READING TEXT:
[Start of section]

In 2010, I wrote an op-ed for the Chronicle of Higher Education, called “Animal Research: Why We Need Alternatives.” In the editorial for the Chronicle, I criticized a controversial experiment published in Nature Methods showing how McGill University researchers intentionally subjected small mammals to various levels of pain, in order to study their facial expressions.
As a medical doctor, I am deeply concerned about the suffering of humans and other animals – and these experiments are no exception.
In 2010, animal researchers at McGill University applied painful stimuli to restrained mice by injecting noxious chemicals into their ankles, hands, and feet. The researchers injected acetic acid into their abdomens, causing them to writhe in severe pain on the test chamber floor. They also put mice on hot plates, clamped metal binder clips on the tips of their tails, and inflicted nerve injury. The only time pain relief was provided was to determine the analgesic’s experimental effects on the animals’ facial expressions. These mice were kept alive for about 2 weeks after the experiments without pain relief.

[End of section]

WHAT YOU SHOULD DO: Copy the text on the McGill mouse pain experiments word for word, starting at "As a medical" and ending after "without pain relief.".

GIVEN RECORDS:
[Start of section]

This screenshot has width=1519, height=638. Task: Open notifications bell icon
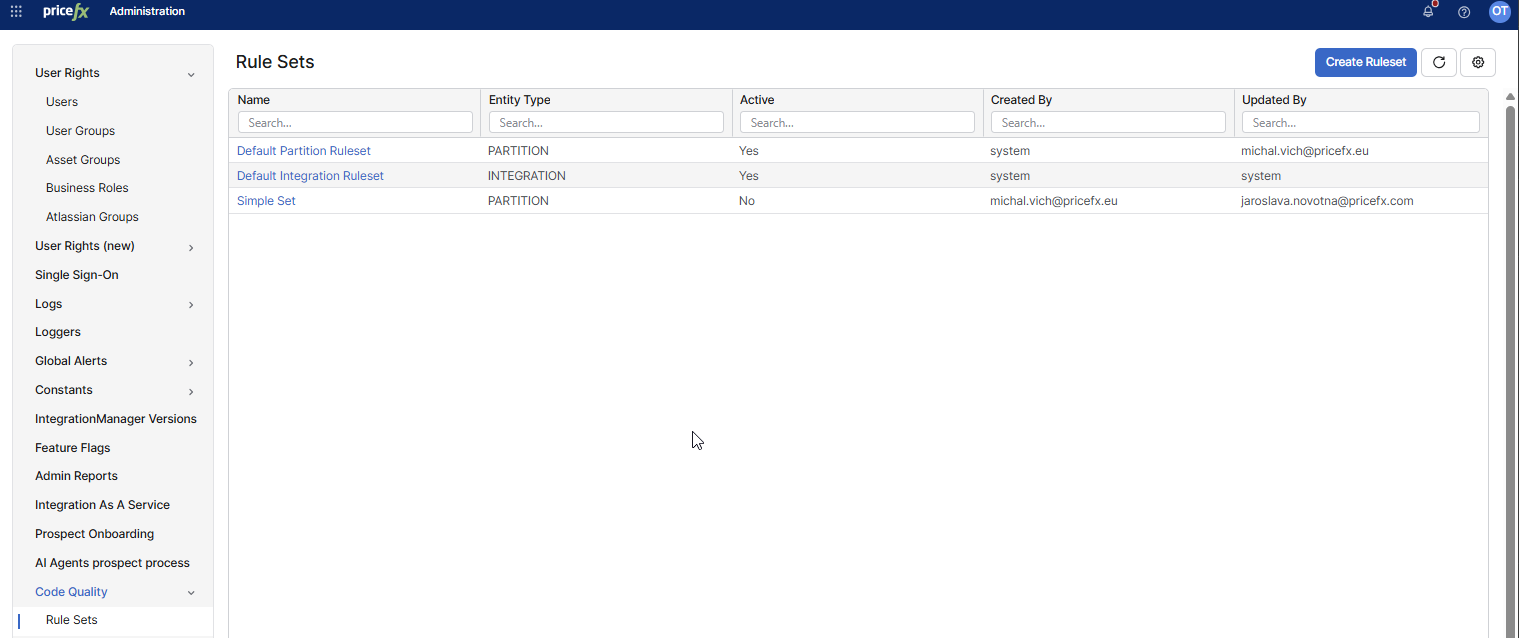(x=1428, y=12)
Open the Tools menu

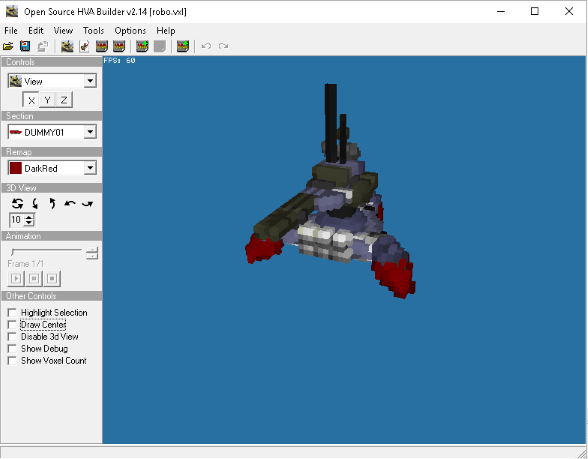(x=93, y=30)
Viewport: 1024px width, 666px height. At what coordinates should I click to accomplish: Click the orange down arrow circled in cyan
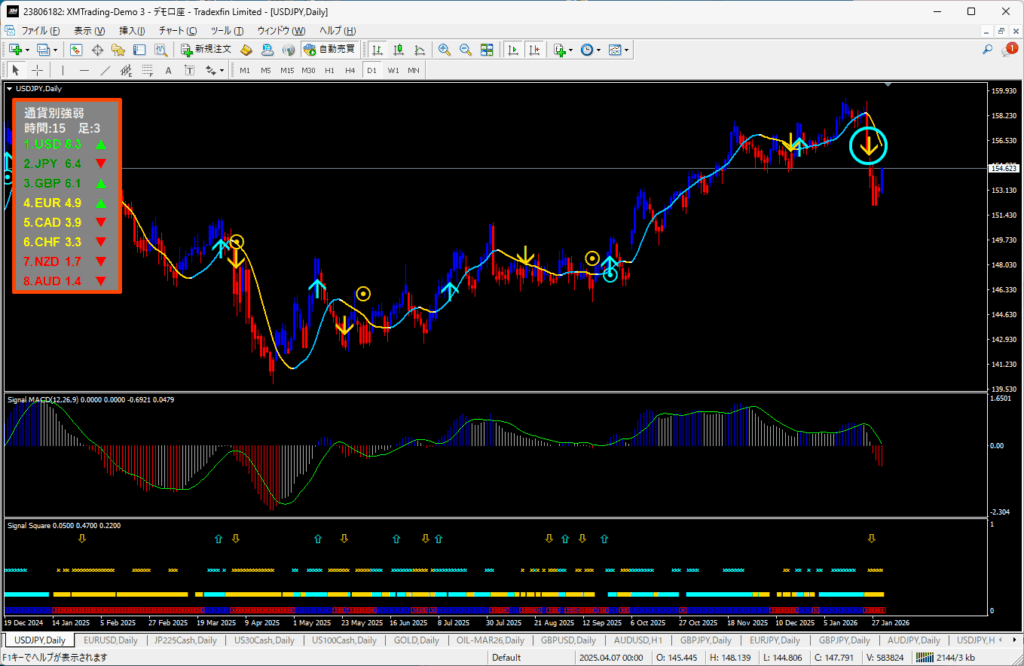(869, 147)
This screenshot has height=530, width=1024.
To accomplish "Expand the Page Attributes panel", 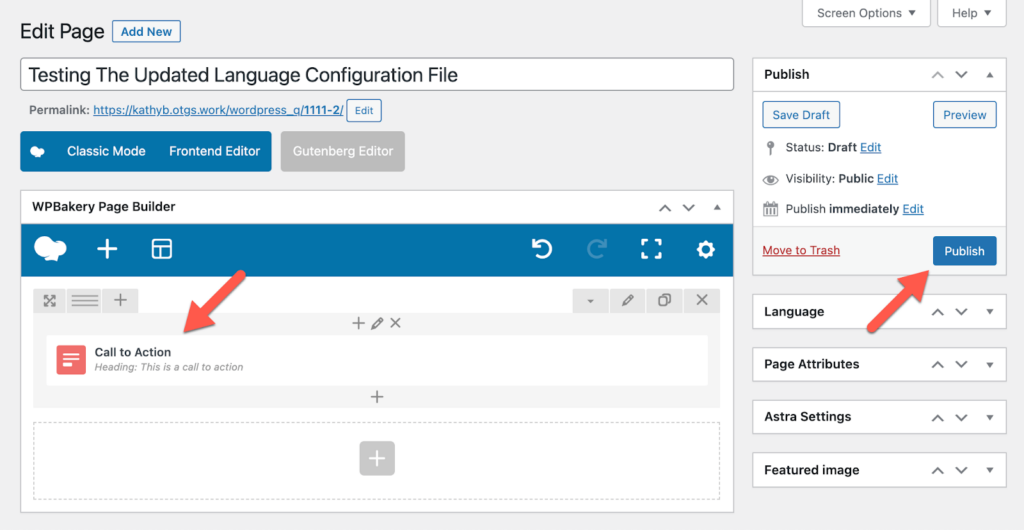I will 989,364.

[End of section]

RESPONSE AREA:
As a medical doctor, I am deeply concerned about the suffering of humans and other animals – and these experiments are no exception.
In 2010, animal researchers at McGill University applied painful stimuli to restrained mice by injecting noxious chemicals into their ankles, hands, and feet. The researchers injected acetic acid into their abdomens, causing them to writhe in severe pain on the test chamber floor. They also put mice on hot plates, clamped metal binder clips on the tips of their tails, and inflicted nerve injury. The only time pain relief was provided was to determine the analgesic’s experimental effects on the animals’ facial expressions. These mice were kept alive for about 2 weeks after the experiments without pain relief.